Nepals Regierungschef Balendra Shah kündigte den Einsatz der Armee und weiterer Sicherheitskräfte an. Die Behörden warnten zugleich die flussabwärts gelegenen Gebiete vor weiteren Gefahren. Die Rettungsarbeiten werden durch zerstörte Verkehrswege und die schwierigen Bedingungen im Hochgebirge erschwert. Auch zahlreiche Polizisten werden in den betroffenen Gebieten vermisst.

Auch Tibet schwer getroffen

Die Katastrophe beschränkt sich nicht auf Nepal. Auf der chinesischen Seite der Grenze wurden ebenfalls schwere Schäden gemeldet. Am Grenzübergang Gyirong führte ein Erdrutsch zu zahlreichen Opfern und Vermissten.
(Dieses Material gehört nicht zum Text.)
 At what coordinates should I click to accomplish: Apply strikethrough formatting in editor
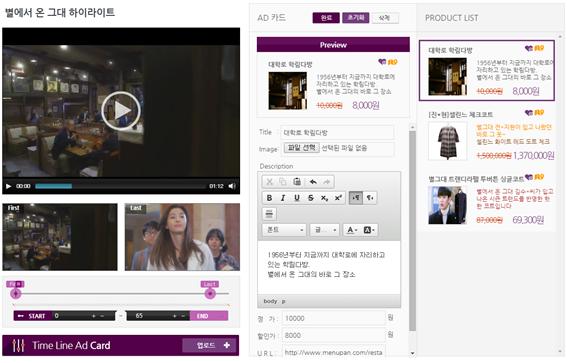click(311, 198)
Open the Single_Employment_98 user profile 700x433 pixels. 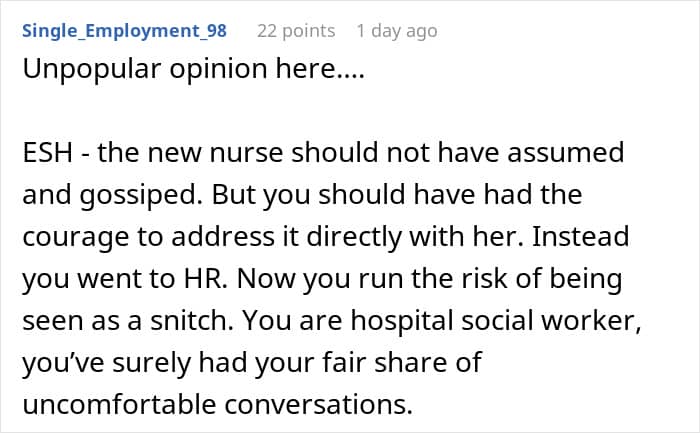[x=125, y=31]
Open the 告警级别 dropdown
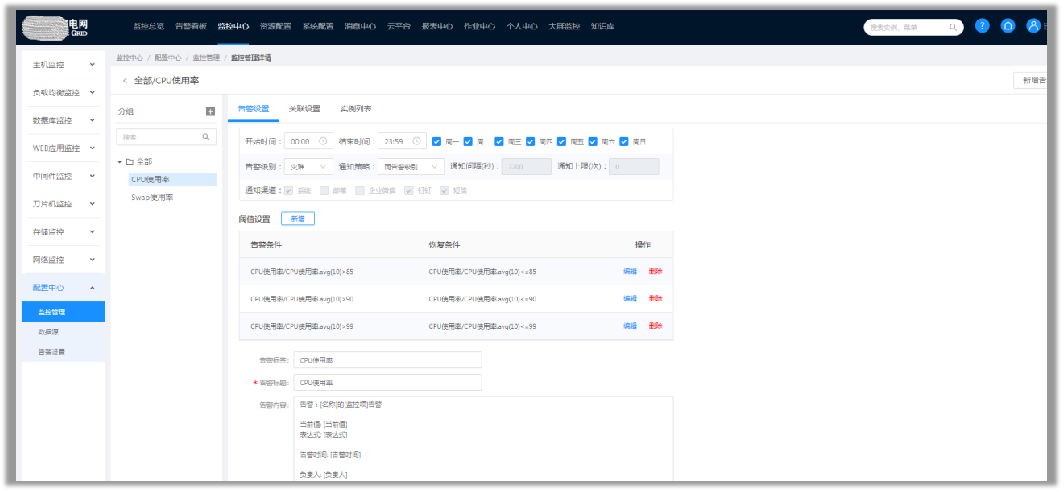 [308, 166]
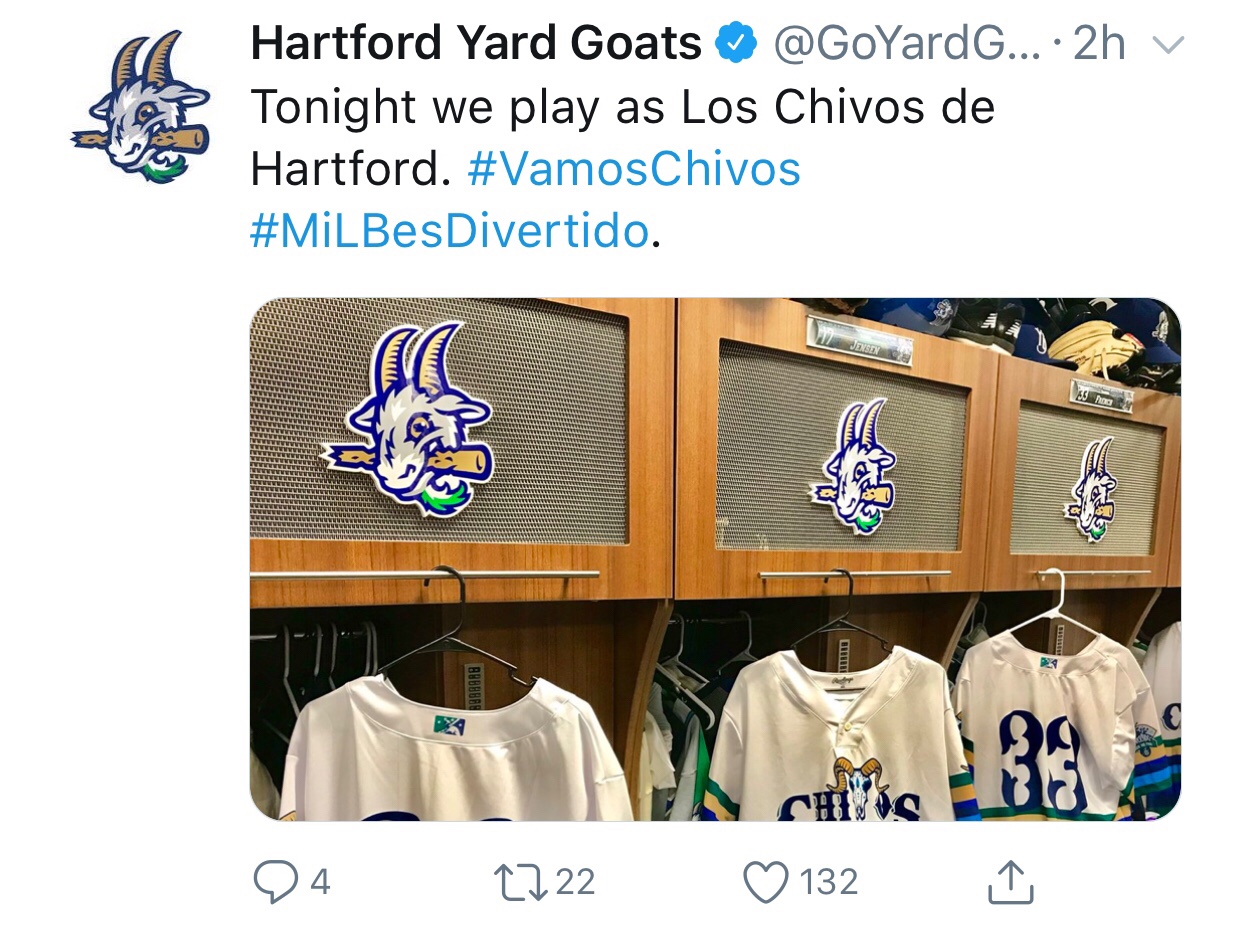This screenshot has height=928, width=1242.
Task: Open the #MiLBesDivertido hashtag link
Action: (449, 231)
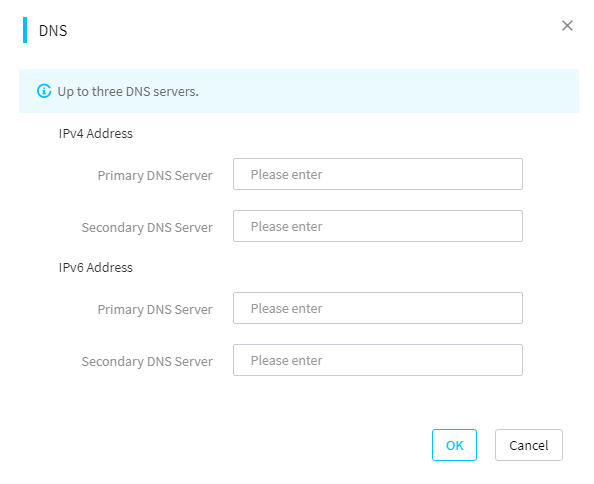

China entsandte nach eigenen Angaben umfangreiche Rettungskräfte in die betroffene Region. Die Ereignisse zeigen das hohe Gefahrenpotenzial im Himalaya. In der abgelegenen Gebirgsregion können extreme Naturereignisse innerhalb kürzester Zeit ganze Täler von der Außenwelt abschneiden.

Suche nach Vermissten läuft

Während Einsatzkräfte weiterhin nach Verschütteten und Vermissten suchen, ist das gesamte Ausmaß der Katastrophe noch nicht absehbar. Die Zahl der bestätigten Todesopfer könnte weiter steigen. Für Nepal stellt die Sturzflut eine massive Herausforderung dar. Neben der Suche nach Menschen müssen zerstörte Verkehrsverbindungen wiederhergestellt und weitere Überschwemmungen verhindert werden. Im Himalaya läuft damit ein Wettlauf gegen die Zeit – während weiterhin Hunderte Menschen vermisst werden.